- _The problem_: Please copy the records below line for line, without changing anything, and leave out the pictures.

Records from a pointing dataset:
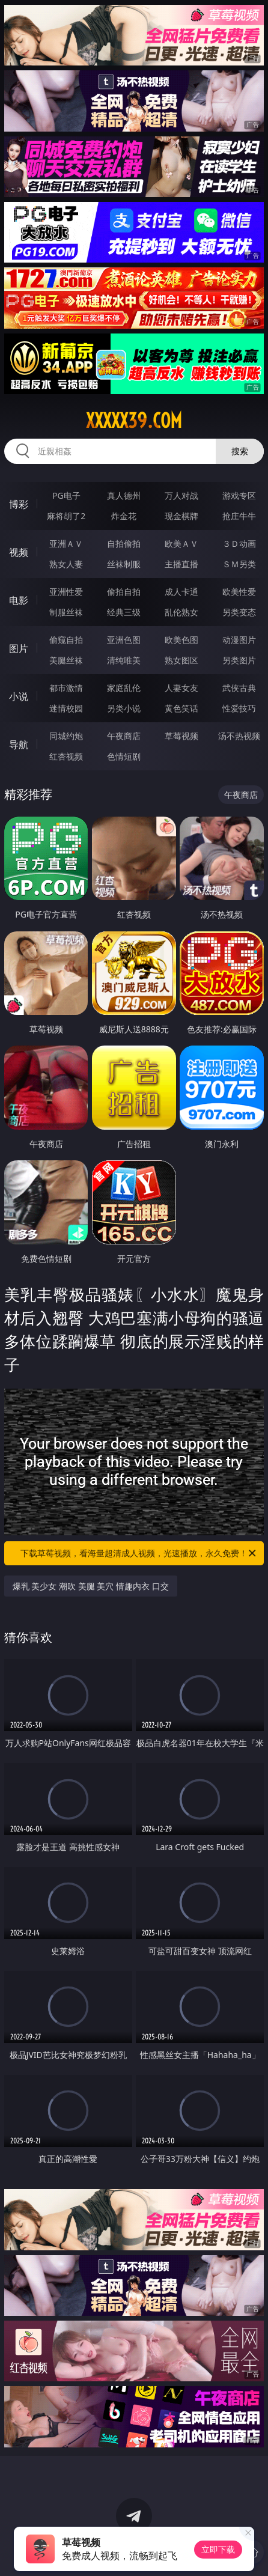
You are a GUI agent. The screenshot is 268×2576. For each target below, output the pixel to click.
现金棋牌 (181, 516)
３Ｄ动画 (239, 543)
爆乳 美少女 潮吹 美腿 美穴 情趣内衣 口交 (91, 1586)
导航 (18, 744)
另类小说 (124, 708)
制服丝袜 (66, 612)
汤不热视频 (239, 735)
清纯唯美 (124, 660)
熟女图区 (181, 660)
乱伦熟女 (181, 612)
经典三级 (124, 612)
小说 (18, 696)
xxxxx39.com (134, 421)
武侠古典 (239, 687)
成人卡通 (181, 591)
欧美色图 (181, 639)
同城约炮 (66, 735)
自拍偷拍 (124, 543)
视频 (18, 552)
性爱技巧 (239, 708)
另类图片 (239, 660)
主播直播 (181, 564)
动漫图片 (239, 639)
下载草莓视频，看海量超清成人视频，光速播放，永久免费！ (139, 1553)
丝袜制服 (124, 564)
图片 (18, 648)
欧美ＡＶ (181, 543)
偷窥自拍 (66, 639)
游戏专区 (239, 495)
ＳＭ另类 (239, 564)
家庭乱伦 (124, 687)
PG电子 (66, 495)
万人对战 (181, 495)
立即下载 (218, 2549)
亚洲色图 (124, 639)
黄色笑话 (181, 708)
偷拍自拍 (124, 591)
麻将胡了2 (66, 516)
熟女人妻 (66, 564)
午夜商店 (124, 735)
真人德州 (124, 495)
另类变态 (239, 612)
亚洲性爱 (66, 591)
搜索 (239, 451)
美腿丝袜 (66, 660)
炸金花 (123, 516)
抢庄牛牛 (239, 516)
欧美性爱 (239, 591)
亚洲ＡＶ (66, 543)
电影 (18, 600)
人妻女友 (181, 687)
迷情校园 (66, 708)
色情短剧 (124, 756)
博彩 (18, 504)
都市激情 (66, 687)
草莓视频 (181, 735)
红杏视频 (66, 756)
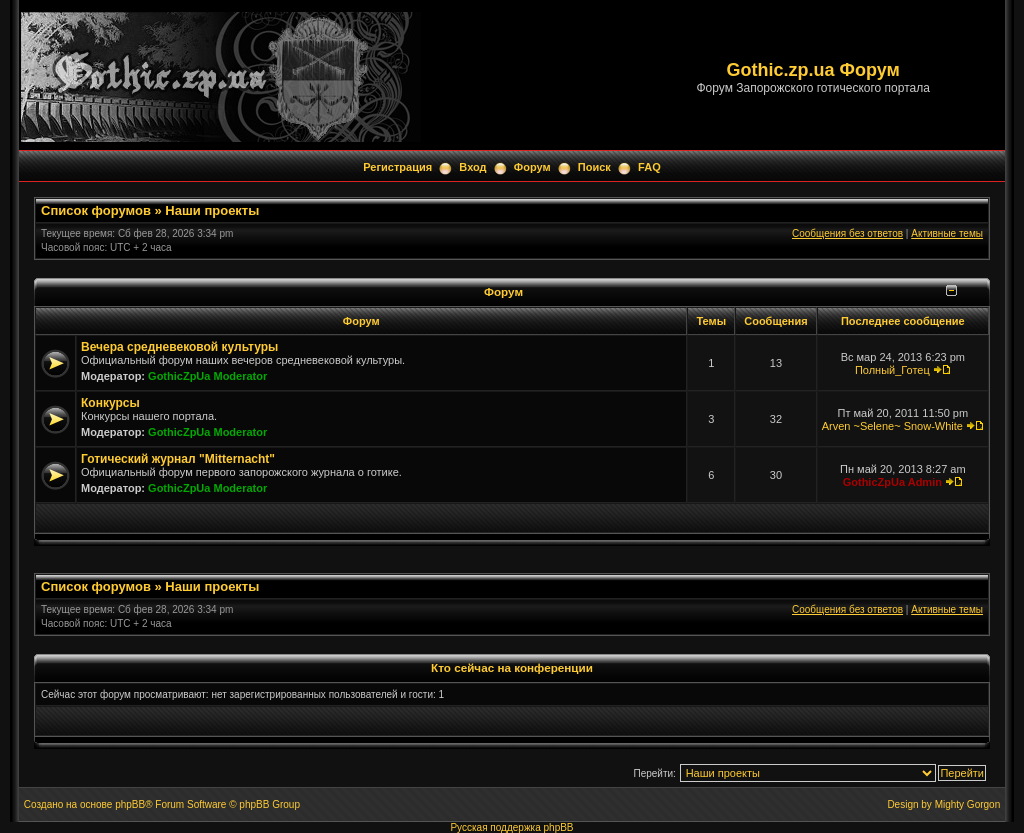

- _In response_:
You are a GUI agent. The screenshot is 268×2576. For each target below, output the pixel to click.
现金棋牌 (181, 516)
３Ｄ动画 (239, 543)
爆乳 美少女 潮吹 美腿 美穴 情趣内衣 口交 (91, 1586)
导航 (18, 744)
另类小说 (124, 708)
制服丝袜 (66, 612)
汤不热视频 (239, 735)
清纯唯美 (124, 660)
熟女图区 (181, 660)
乱伦熟女 (181, 612)
经典三级 (124, 612)
小说 (18, 696)
xxxxx39.com (134, 421)
武侠古典 (239, 687)
成人卡通 (181, 591)
欧美色图 (181, 639)
同城约炮 (66, 735)
自拍偷拍 (124, 543)
视频 (18, 552)
性爱技巧 (239, 708)
另类图片 (239, 660)
主播直播 (181, 564)
动漫图片 (239, 639)
下载草莓视频，看海量超清成人视频，光速播放，永久免费！ (139, 1553)
丝袜制服 (124, 564)
图片 (18, 648)
欧美ＡＶ (181, 543)
偷窥自拍 (66, 639)
游戏专区 (239, 495)
ＳＭ另类 (239, 564)
家庭乱伦 (124, 687)
PG电子 (66, 495)
万人对战 (181, 495)
立即下载 (218, 2549)
亚洲色图 (124, 639)
黄色笑话 (181, 708)
偷拍自拍 (124, 591)
麻将胡了2 (66, 516)
熟女人妻 (66, 564)
午夜商店 (124, 735)
真人德州 (124, 495)
另类变态 (239, 612)
亚洲性爱 (66, 591)
搜索 (239, 451)
美腿丝袜 (66, 660)
炸金花 (123, 516)
抢庄牛牛 (239, 516)
欧美性爱 (239, 591)
亚洲ＡＶ (66, 543)
电影 (18, 600)
人妻女友 (181, 687)
迷情校园 (66, 708)
色情短剧 (124, 756)
博彩 (18, 504)
都市激情 (66, 687)
草莓视频 (181, 735)
红杏视频 (66, 756)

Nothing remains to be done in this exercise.